Henryk Tomasz Reyman (28 July 1897 – 11 April 1963) was a Polish footballer, sports official and military officer. He fought in World War I in the Austrian Army, then in the Polish Army in the Polish-Soviet War, and also participated in the Silesian Uprisings. 

The exact number of goals he scored 
for Wisła Kraków in all of his games is unknown but it's estimated to be over 378 goals (in 328 games)

Sports career
Born in Kraków, Reyman joined Wisła Kraków in 1910 and remained with the club until his death. He made his debut in the first squad in 1914. When Reyman began his career in Wisła it was one of the oldest Polish football clubs but had no great sports success. By the end of his career in 1933 Wisła was already the champions team which year to year was said to prevail in the National Football League. It was him who led the team to great successes and conducted the exceptional and well-recognizable in Poland style of play of the ‘Reds’.

Reyman was the centre forwarder in Wisła. At the beginning he was a magnificent scorer, while as the time passed by he managed to combine these skills with the organization of the whole attack. 
The fans were mostly under the impression of his strikes and scored goals. He scored from free or penalty kicks, from solo dribble runs or from the passes of his co-players. He could strike with any allowable part of a body: from slightly disdained tips to headers. Experts underlined the power and the technique of his strikes.
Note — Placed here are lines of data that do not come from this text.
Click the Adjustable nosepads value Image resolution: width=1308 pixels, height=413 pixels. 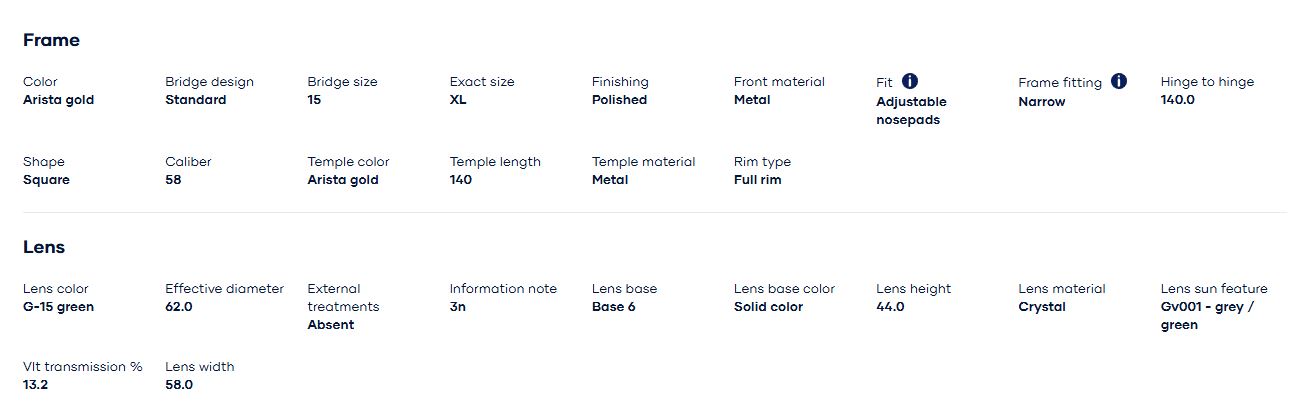coord(911,111)
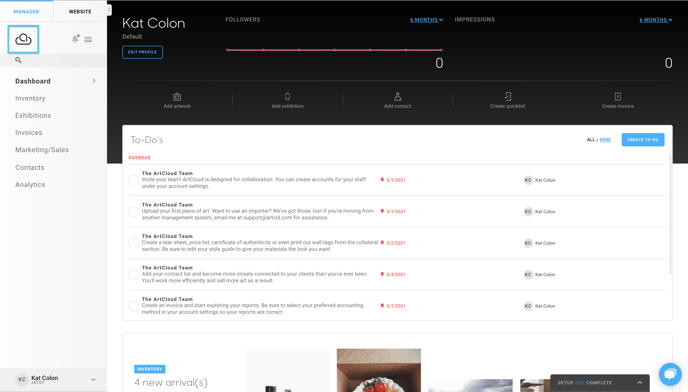Open the messages envelope icon
Viewport: 688px width, 392px height.
click(88, 40)
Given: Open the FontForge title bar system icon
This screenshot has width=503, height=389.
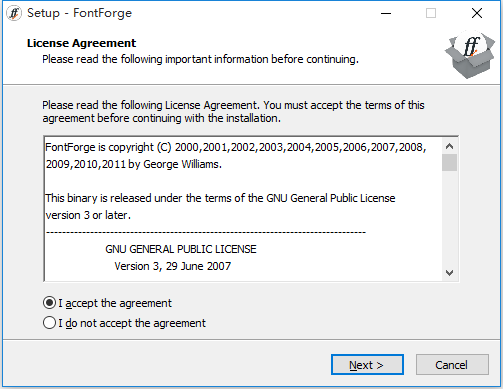Looking at the screenshot, I should point(14,13).
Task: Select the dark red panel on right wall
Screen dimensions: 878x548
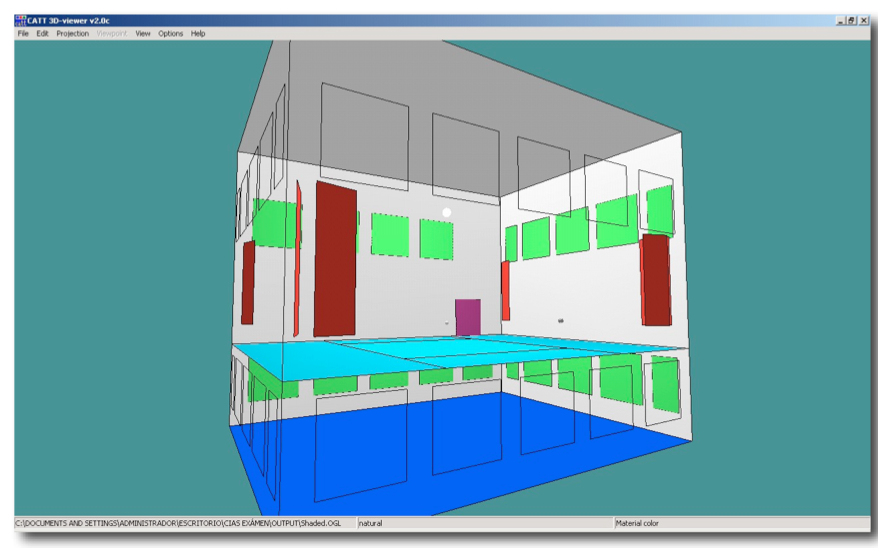Action: pos(655,280)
One anecdote rendering in an appropriate way his dynamite in legs refers to the match against the Romanian club - Fulgerul. Reyman scored 4 goals while one strike was a volley kick on the run. That strike was so powerful that the Romanian goalkeeper went into the goal with the ball and fell unconscious for a couple of minutes. No wonder that goalkeepers quailed at the sight of him shooting.

His extraordinary effectiveness he showed during the National League seasons. The league verified value of players. He passed the exam with flying colours as the top scorer. His 37 goals in 23 official league matches in 1927 is still the unbeaten record until today.
The talent of leading Wisła attack formation was his next asset. He had a phenomenal ability to read the play and to distribute the ball to his teammates. Thanks to him Wisła presented a unique yet well-recognizable style of play and the character which was the aggressive, hard, solid and ambitious play to the end, regardless the result.  As a captain of the ‘Reds’ for over 10 years he conducted the play of the team.
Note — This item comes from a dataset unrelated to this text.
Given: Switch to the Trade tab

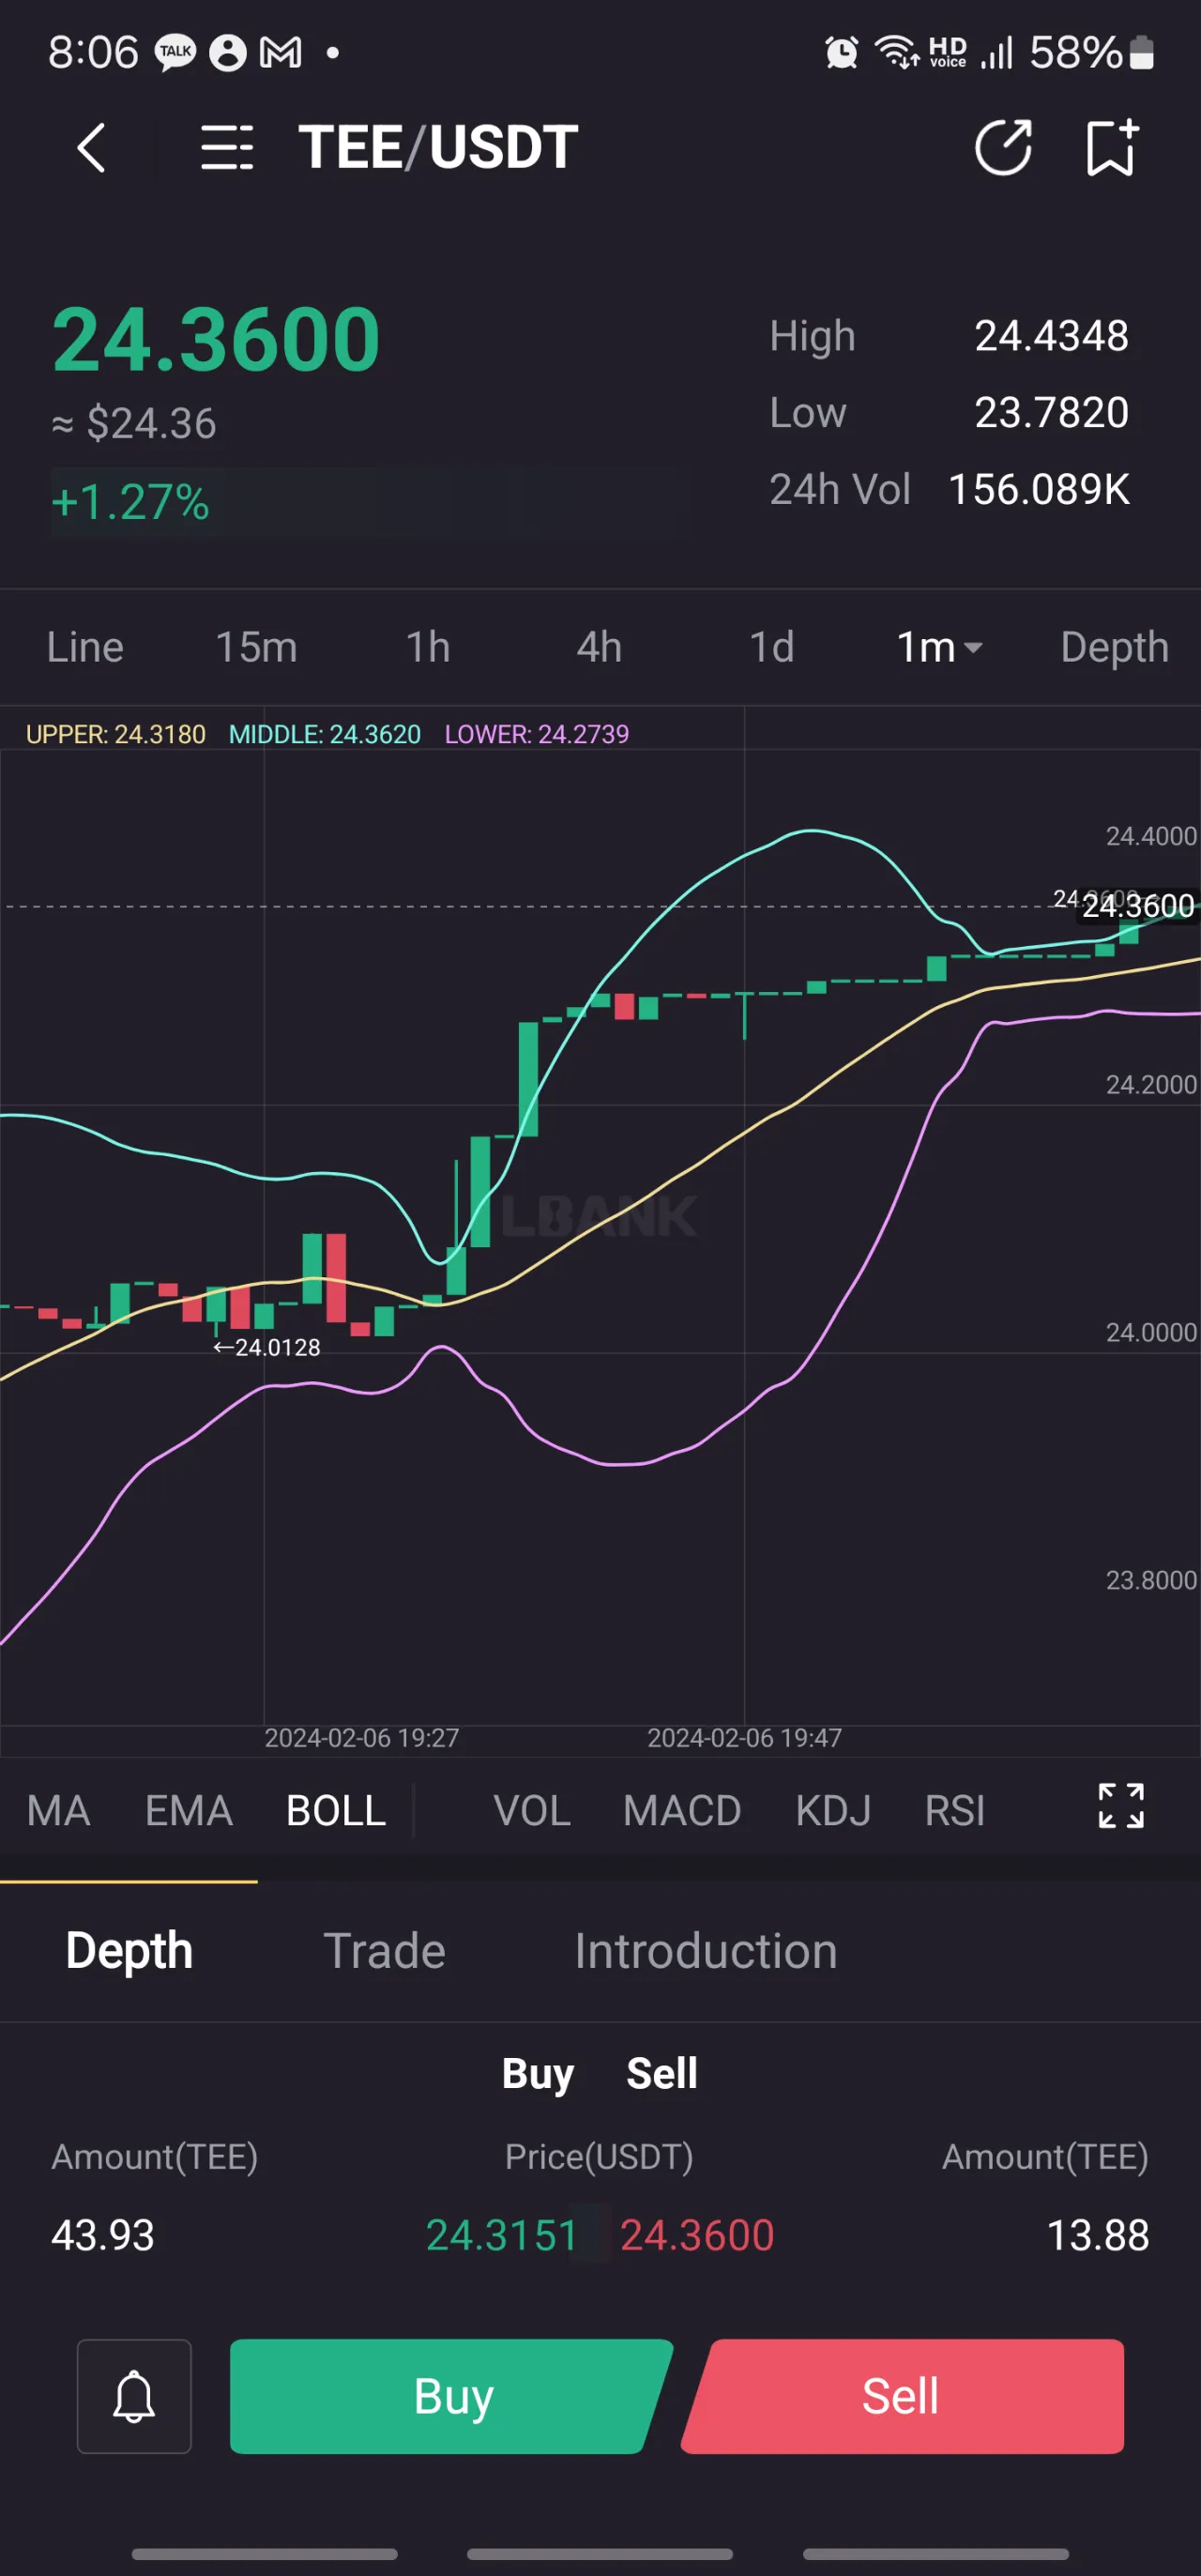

It is worth mentioning here that Wisła enjoyed greatest successes throughout interwar with no coach support. It happened so when they won the National Cup and the League Championship twice (1926–1928). As a team captain Reyman had to take the coach position and it was him who set up tactics and the squad for each game.

He astonished the contemporary public with his devotion and commitment for the “White Star”.
Wisła with Reyman were as one and no one would imagine any match of the ‘Reds’ without his performance and obviously he did not disappoint the fans. All the more while serving in the army in Vilnius he had to wander through the night by train in order to be ready to play the match next day for the beloved team. It happened once that he got late coming back from the military manoeuvres. He just dismounted the horse at the Jagiellonian University building and rushed the distance of two kilometres to the stadium. As soon as he reached it he was asked if he would be up to the difficult match. He replied: If only the teammates take up the play in 10 for several minutes, before I cool down and change, then I am ready... and so it was, and within couple of minutes after the first whistle a storm of applause announced entering the football pitch by the audience favourite. He paid it back scoring two goals.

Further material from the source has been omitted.